The payment terms for the cash portion of the
purchase price as stated in the Original Agreement have been amended as follows:
At Closing:
$300,000 to Regenicin, Inc.
$200,000 to CCLG
On or before December 31, 2014:
$150,000 to Regenicin, Inc.
$100,000 to CCLG
On January 31, 2015:
$75,000 to Regenicin, Inc.
$25,000 to CCLG
On February 10, 2015:
$250,000 to Regenicin, Inc.
On February 20, 2015:
$2,300,000 to Regenicin, Inc.
$200,000 to CCLG
The foregoing is a summary of the material terms of the Amendment
and is not a complete description of its terms. The full text of the Amendment, which is filed herewith as Exhibit 10.1, and the
full texts of the Original Agreement, which was filed as Exhibit 10.1 to our Current Report on Form 8-K filed November 17, 2014,
should be reviewed in it is entirety for further information.
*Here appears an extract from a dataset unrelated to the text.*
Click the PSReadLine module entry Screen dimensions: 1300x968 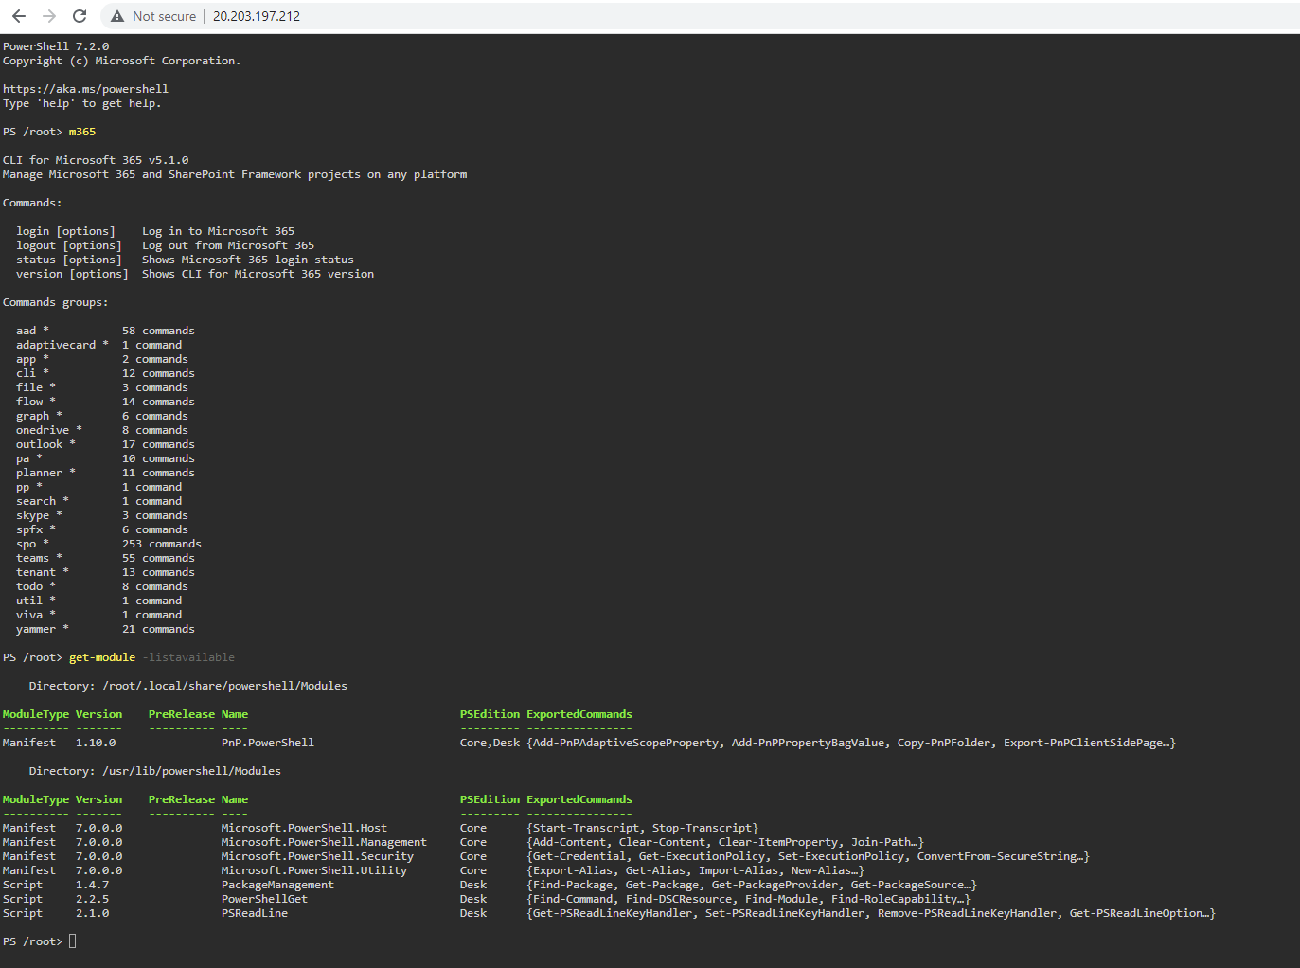(x=254, y=912)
Section 9 – Financial Statements and Exhibits
Item 9.01 Financial Statements and Exhibits
SIGNATURES
Pursuant to the requirements of the Securities Exchange Act of 1934,
the registrant has duly caused this report to be signed on its behalf by the undersigned hereunto duly authorized.
REGENICIN, INC.
/s/ Randall McCoy
Randall McCoy
CEO and Director
Date: February 13, 2015
AMENDMENT
TO ASSET PURCHASE AGREEMENT
This
AMENDMENT TO ASSET PURCHASE AGREEMENT, dated January 30, 2015, (the “Amended Agreement”), is intended to amend
that certain Asset Purchase Agreement dated November 7, 2014 (the “Original Agreement”), by and among Amarantus Bioscience
Holdings, Inc., a Nevada corporation (“Amarantus”), Regenicin, Inc., a Nevada corporation (“Regenicin”),
Clark Corporate Law Group, LLP (fka Cane Clark, LLP, hereinafter “CCLG”), and Gordon & Rees, LLP (“Gordon
& Rees”), but only as to the rights and obligations of Amarantus, Regenicin and CCLG (the “Affected Parties”).
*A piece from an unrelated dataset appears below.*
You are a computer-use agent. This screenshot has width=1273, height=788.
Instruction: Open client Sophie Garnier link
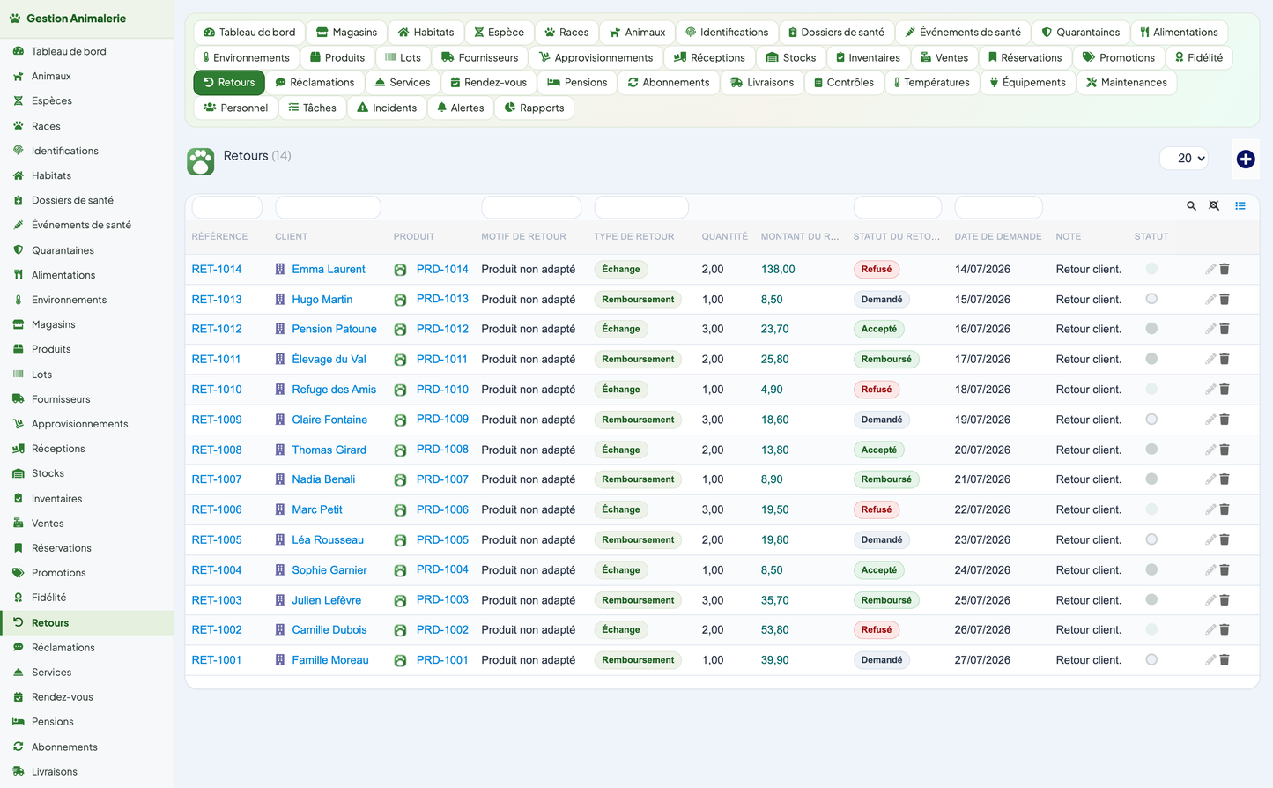click(x=329, y=570)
As a result, the only signatories to this Amended Agreement shall be the Affected Parties.
RECITALS
WHEREAS,
the Affected Parties wish to amend the Original Agreement as to the terms identified herein, but to leave the remaining document
in full force and effect, without other alteration;
NOW
THEREFORE, in consideration for the mutual covenants, agreements and representations and warranties contained herein and the Original
Agreement, the parties, intending to be legally bound hereby, agree as follows:
ARTICLE
I -- Terms of Transaction
Paragraph
1.2 (a) of the Original Agreement shall be amended to read, in its entirety, as follows:
1.2
Purchase Price.
(a)
In exchange for the sale and conveyance of the Purchased Assets as recited in Section 1.1 hereof, and in reliance upon the covenants,
agreements and representations and warranties contained herein, Amarantus shall pay to Regenicin aggregate cash consideration
of US$3,600,000 (Three Million Six Hundred Thousand United States Dollars) (the “Purchase Price”). The Purchase Price
shall be paid as follows:
(1)
On the Closing Date: US$300,000 (Three Hundred Thousand United States Dollars) to Regenicin, and US$200,000 (Two Hundred
Thousand Dollars) to CCLG;
(2)
On or before December 31, 2014: US$150,000 (One Hundred Fifty Thousand United States Dollars) to Regenicin, and US$100,000
(One Hundred Thousand Dollars) to CCLG;
(3)
On January 31, 2015: US$75,000 (Seventy Five Thousand United States Dollars) to Regenicin, and US$25,000 (Twenty Five Thousand
United States Dollars) to CCLG;
(4)
On February 10, 2014: US$250,000 (Two Hundred Fifty Thousand United States Dollars) to Regenicin; and
(5)
On February 20, 2014: US$2,300,000 (Two Million Three Hundred Thousand United States Dollars) to Regenicin, and US$200,000
(Two Hundred Thousand United States Dollars) to CCLG (collectively the “Payment Date”).
1.3
Litigation Costs.
Paragraph
1.3 shall be amended to add, in addition to the paragraph already contained in the Original Agreement, the following provision:
“On
or before February 10, 2014, if there has been no extension of time to file with the Court in regard to the order to show cause
currently pending before the Court in the Lonza Litigation, the Affected Parties shall instruct Gordon and Rees or such attorneys
as they mutually agree, to prepare a response as required by the Court. This response shall be prepared at Amarantus’ sole
expense and cost, and filed on time with the Court, unless the matter is continued prior to the due date of said response.”
All other
terms not identified herein shall remain unchanged.
IN
WITNESS WHEREOF, each of the parties hereto has executed this Agreement as of the day and year first above written.
AMARANTUS
BIOSCIENCE HOLDINGS, INC.
By:
/s/ Robert Farrell
Name:
Robert Farrell
Title:
Chief Financial Officer
REGENICIN,
INC.
By:
/s/ Randall E. McCoy
Name:
Randall E. McCoy
Title:
Chief Executive Officer
CLARK
CORPORATE LAW GROUP
By:
/s/ Authorized Signatory
Name:
Authorized Signatory
Title:
Manager
Regenicin (CE) (USOTC:RGIN)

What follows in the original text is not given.